# [WORK REQUIRED]
Look below for the line containing "1365x728 pixels. At" and the line containing "Choose 立即注册 inside the red box"; repeat exactly those two lines and all lines between them, and nothing else.

# [EXTRACTED INFORMATION]
▬▬▬▬▬▬▬▬▬▬
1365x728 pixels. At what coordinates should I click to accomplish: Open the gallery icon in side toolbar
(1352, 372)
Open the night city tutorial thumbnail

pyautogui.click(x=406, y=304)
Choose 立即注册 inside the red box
▬▬▬▬▬▬▬▬▬▬
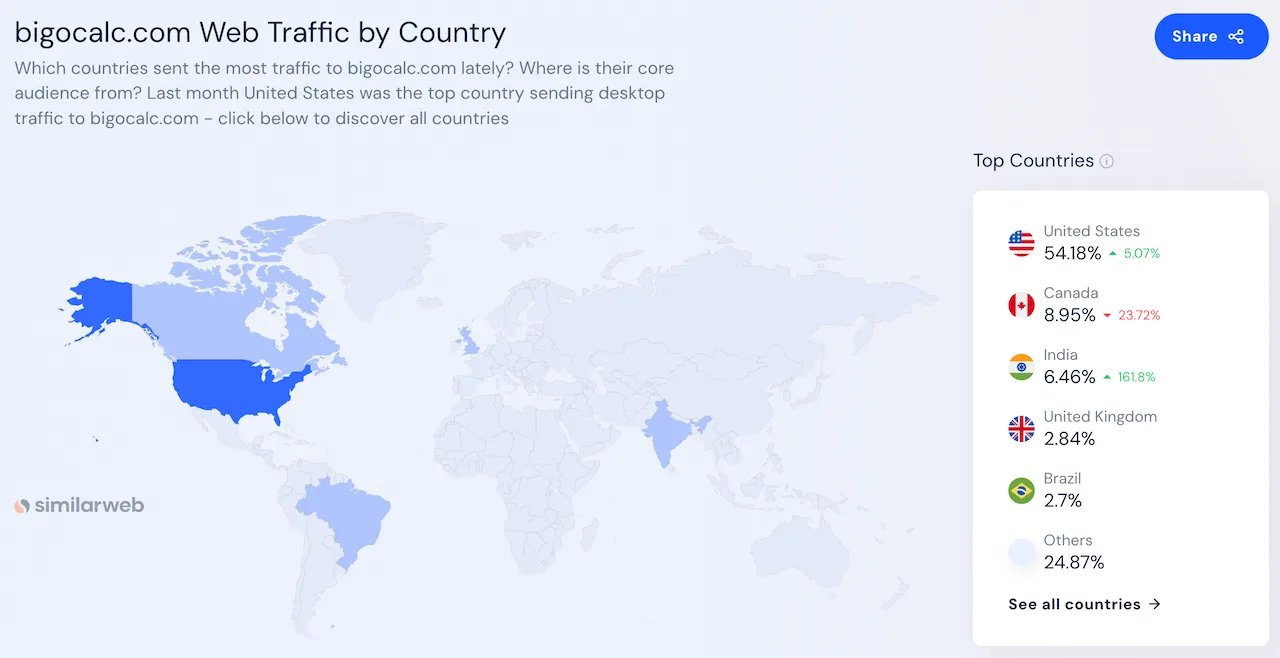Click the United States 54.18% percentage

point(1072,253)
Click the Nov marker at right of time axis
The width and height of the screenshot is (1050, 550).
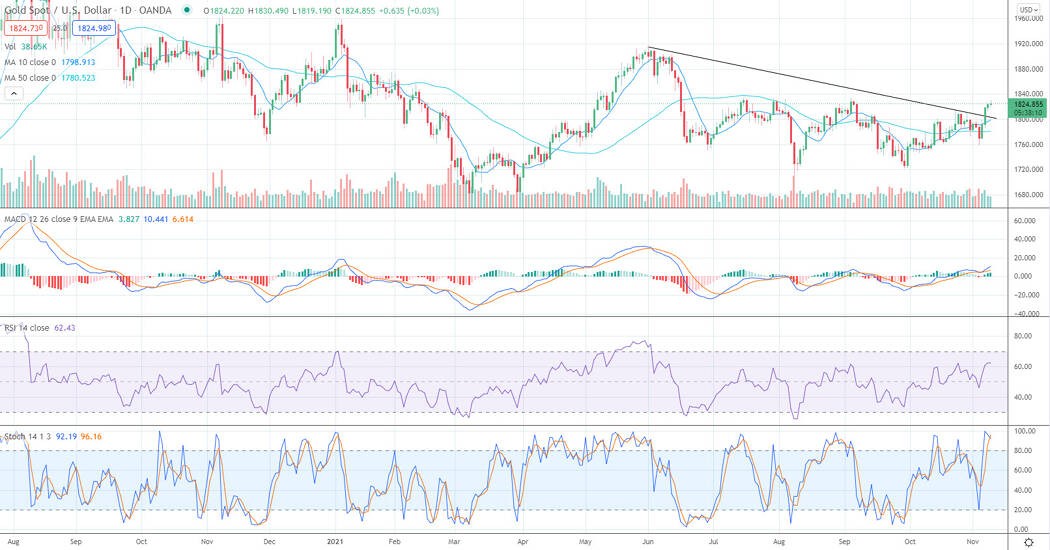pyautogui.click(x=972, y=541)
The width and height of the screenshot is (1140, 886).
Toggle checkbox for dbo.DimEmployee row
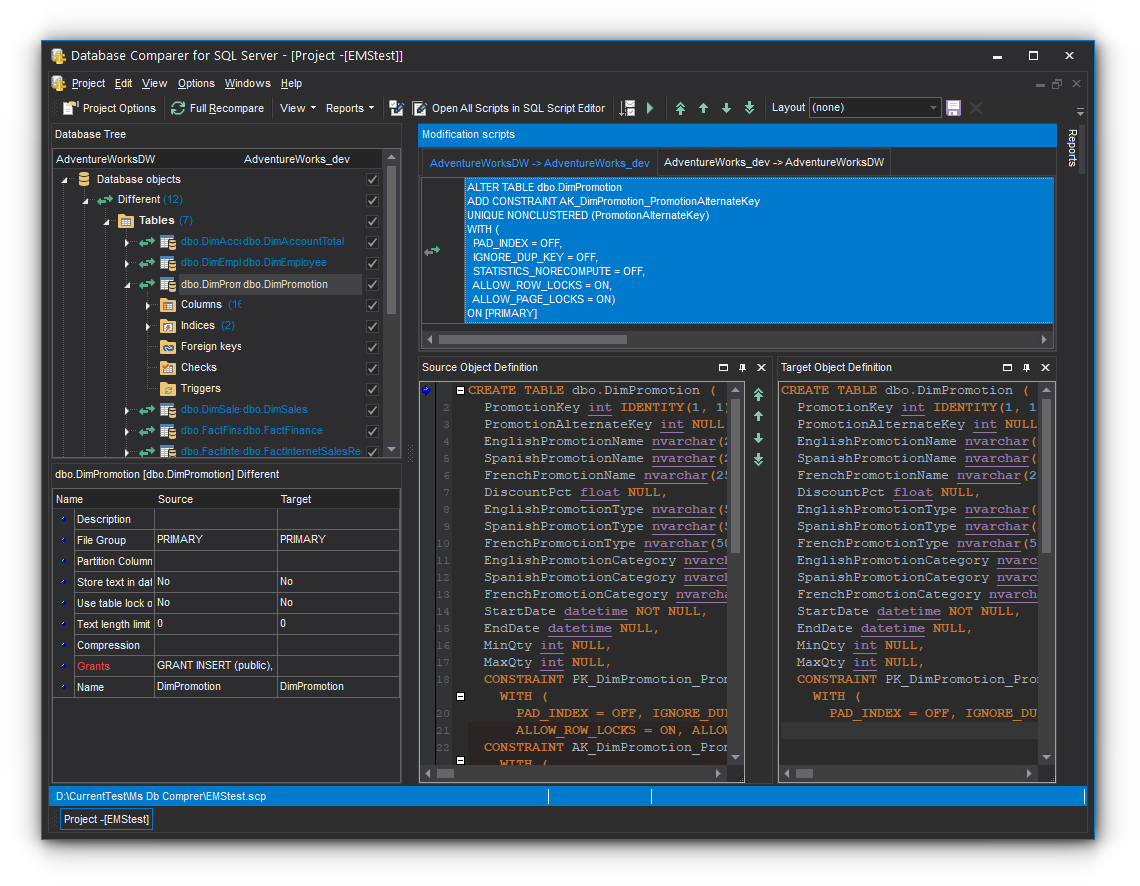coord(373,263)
▬▬▬▬▬▬▬▬▬▬
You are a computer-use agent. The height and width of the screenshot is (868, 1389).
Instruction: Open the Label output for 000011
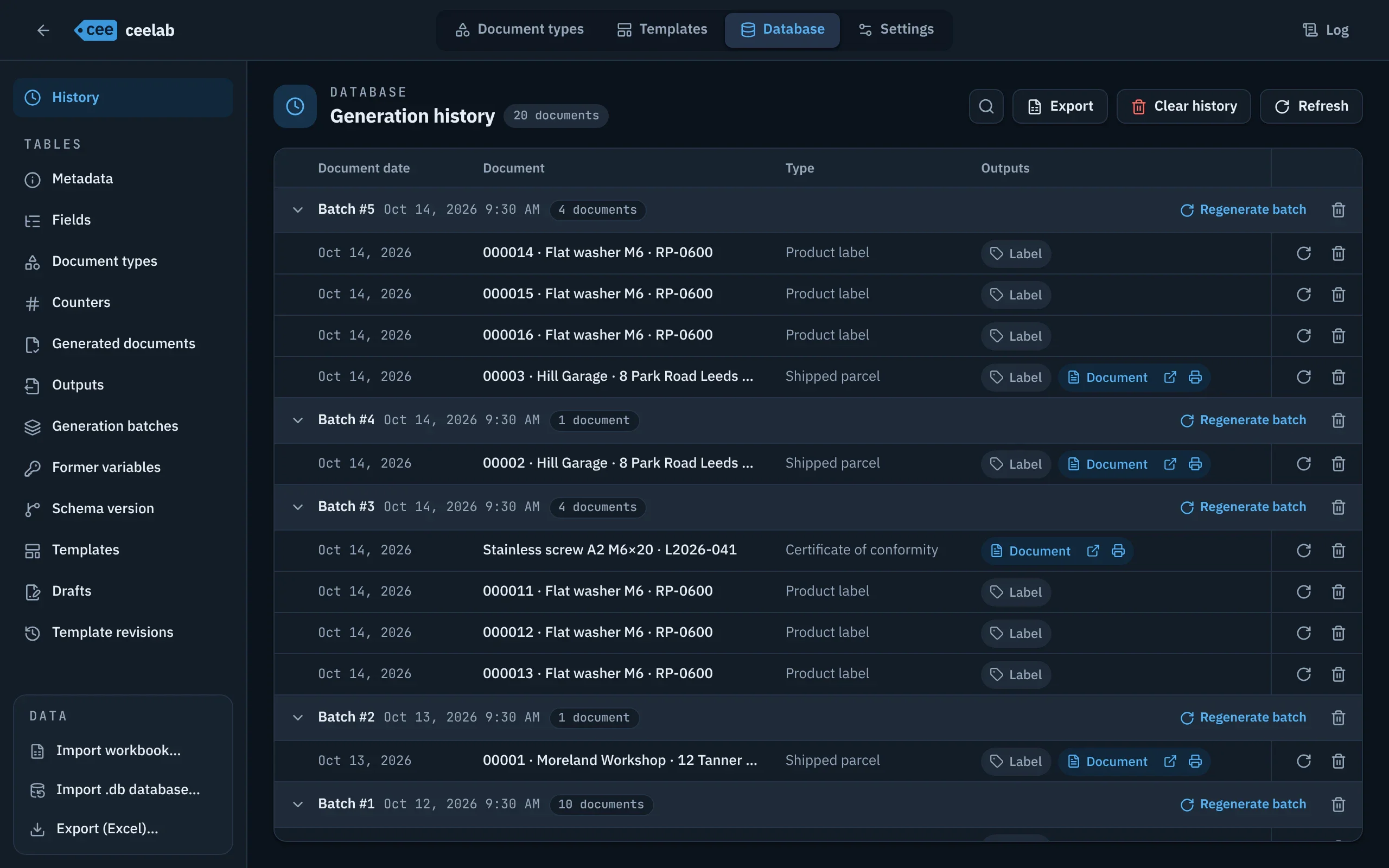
▬▬▬▬▬▬▬▬▬▬
# [TASK RESULT]
1365x728 pixels. At what coordinates should I click to accomplish: Open the gallery icon in side toolbar
(1352, 372)
Open the night city tutorial thumbnail

pyautogui.click(x=406, y=304)
Choose 立即注册 inside the red box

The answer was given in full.